Zachary Kotlarek zach at kotlarek.com
Thu Oct 27 13:37:34 CDT 2011


On Oct 27, 2011, at 11:13 AM, Tim Champion wrote:

> I've looked into things like this, and thinking about the level of security it brings.  I always make the devils-advocate argument that once a signature is captured electronically, and that signature is tied to one document, what is to prevent someone who has the skills and "rights" to the database from taking that stored image, and fraudulently applying it to another document that the person did not sign?
> 
> In thinking further, it should be that no 2 signature images are exactly alike, so it should be possible to compare the stored images and make sure that each image is only applied once -- using a unique key in a database for example? Can a BLOB (Binary Large OBject) be marked unique?  *ponders*
> 
> making a copy of an electronic signature is akin to forging a signature, I guess.  The other idea we are starting to look at is using facial recognition (from the camera on a tablet) to do things like taking attendance in a classroom - in our case...
> 
> The "original signature" issue is the #1 biggest hang-up for is in moving to a paperless environment, so this subject is of great interest to me.


If only the computing power of these paperless document systems provided some way to calculate a value that would provide non-repudiation via a "signature" that is verifiably tied to a specific document.
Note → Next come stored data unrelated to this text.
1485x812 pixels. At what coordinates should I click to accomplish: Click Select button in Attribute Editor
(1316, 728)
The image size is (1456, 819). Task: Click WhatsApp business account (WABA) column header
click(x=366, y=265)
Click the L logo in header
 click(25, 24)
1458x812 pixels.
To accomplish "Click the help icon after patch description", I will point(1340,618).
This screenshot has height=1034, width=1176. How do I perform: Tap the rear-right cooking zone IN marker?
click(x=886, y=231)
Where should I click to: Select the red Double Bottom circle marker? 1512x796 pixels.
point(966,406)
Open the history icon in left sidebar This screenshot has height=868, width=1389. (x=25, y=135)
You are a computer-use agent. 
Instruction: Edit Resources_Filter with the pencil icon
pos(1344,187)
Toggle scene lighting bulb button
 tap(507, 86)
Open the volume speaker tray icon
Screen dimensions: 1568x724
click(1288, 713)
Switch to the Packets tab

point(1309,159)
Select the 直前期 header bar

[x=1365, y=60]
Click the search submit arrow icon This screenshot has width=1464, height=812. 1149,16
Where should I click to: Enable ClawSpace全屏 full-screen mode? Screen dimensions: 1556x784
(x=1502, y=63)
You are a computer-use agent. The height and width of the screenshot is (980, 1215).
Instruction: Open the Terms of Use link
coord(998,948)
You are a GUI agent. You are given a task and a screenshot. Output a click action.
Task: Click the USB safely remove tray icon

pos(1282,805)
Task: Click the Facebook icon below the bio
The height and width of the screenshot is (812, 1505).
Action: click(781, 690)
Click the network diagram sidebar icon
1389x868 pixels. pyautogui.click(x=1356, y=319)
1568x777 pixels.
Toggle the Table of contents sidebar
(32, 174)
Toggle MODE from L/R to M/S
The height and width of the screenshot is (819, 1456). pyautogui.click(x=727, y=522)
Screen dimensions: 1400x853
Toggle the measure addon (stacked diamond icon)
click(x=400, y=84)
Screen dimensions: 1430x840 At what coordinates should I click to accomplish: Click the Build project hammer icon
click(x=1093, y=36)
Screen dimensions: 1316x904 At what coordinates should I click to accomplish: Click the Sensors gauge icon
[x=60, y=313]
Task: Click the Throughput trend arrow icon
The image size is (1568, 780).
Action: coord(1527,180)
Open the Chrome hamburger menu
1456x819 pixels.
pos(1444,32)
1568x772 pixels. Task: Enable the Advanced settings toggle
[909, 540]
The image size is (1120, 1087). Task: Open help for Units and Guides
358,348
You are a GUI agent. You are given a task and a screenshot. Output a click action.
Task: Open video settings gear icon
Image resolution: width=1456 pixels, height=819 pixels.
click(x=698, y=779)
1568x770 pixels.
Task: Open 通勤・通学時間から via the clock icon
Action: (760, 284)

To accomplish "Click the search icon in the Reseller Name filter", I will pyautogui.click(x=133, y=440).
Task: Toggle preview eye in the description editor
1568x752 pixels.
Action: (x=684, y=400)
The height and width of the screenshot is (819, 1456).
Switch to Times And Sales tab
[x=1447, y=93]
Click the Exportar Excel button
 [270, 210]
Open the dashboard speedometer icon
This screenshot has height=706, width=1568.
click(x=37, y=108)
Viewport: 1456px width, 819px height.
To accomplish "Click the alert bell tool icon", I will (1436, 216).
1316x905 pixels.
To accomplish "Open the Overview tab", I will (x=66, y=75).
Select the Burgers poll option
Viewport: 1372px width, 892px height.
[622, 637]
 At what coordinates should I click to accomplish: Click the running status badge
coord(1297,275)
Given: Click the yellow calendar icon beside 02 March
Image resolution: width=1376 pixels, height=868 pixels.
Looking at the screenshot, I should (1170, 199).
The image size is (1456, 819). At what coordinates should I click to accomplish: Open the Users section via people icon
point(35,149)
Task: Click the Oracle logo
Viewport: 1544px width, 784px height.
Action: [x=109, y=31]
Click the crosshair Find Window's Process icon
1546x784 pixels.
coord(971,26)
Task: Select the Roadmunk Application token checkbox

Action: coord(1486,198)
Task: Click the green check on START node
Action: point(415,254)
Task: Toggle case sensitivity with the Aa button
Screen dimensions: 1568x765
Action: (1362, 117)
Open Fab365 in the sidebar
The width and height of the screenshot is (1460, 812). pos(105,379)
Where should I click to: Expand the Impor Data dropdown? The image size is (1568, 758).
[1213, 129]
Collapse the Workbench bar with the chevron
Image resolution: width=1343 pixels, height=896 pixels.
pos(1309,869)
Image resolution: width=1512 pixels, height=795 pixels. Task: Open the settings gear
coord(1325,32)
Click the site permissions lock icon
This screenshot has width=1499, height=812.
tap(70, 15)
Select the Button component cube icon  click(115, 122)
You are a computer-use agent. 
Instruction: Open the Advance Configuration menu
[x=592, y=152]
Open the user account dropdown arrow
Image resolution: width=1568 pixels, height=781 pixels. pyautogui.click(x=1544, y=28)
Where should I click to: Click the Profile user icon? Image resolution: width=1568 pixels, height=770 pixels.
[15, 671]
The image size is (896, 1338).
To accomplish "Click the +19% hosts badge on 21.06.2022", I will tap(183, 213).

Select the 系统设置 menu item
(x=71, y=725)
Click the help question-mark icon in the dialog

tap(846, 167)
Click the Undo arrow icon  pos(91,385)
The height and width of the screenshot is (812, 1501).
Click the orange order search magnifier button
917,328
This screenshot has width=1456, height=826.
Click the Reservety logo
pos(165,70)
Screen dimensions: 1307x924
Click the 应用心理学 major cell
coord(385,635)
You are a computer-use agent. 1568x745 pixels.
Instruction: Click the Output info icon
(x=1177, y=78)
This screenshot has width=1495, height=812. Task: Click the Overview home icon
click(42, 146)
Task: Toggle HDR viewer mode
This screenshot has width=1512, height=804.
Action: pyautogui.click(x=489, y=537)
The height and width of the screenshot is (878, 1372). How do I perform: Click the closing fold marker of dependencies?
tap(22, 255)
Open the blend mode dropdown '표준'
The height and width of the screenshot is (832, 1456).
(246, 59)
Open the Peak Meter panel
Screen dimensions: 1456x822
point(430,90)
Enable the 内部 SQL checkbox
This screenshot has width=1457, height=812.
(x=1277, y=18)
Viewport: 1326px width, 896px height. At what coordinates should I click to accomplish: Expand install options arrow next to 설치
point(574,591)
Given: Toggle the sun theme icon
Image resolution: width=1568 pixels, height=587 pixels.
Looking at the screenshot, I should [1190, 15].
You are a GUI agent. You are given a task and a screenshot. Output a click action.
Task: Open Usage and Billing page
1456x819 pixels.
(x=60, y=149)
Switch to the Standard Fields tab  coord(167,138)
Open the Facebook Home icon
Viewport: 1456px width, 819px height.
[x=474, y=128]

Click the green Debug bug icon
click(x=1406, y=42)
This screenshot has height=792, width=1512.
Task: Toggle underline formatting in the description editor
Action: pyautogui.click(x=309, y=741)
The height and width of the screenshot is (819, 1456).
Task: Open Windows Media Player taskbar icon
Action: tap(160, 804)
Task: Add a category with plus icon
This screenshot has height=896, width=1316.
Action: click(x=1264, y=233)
I know generating and distributing keys is not a trivial problem, but neither is authenticating manual autographs. It's just for some reason we hold cryptographic signatures to a higher standard. For example, if I told you to fetch http://uberzach.com/uberzach.crt to validate this message's signature you could authenticate this message but you'd have no way to be sure the certificate itself was a valid. But you could verify that the same certificate was used on this message and my messages from say, 2 years ago, to be sure that I'm the same Zach you've encountered before. Even *that* is probably more credible evidence than most systems of trust based on manual autographs, and it doesn't require any trusted third-party, out-of-band key exchange, or manual keying by the user.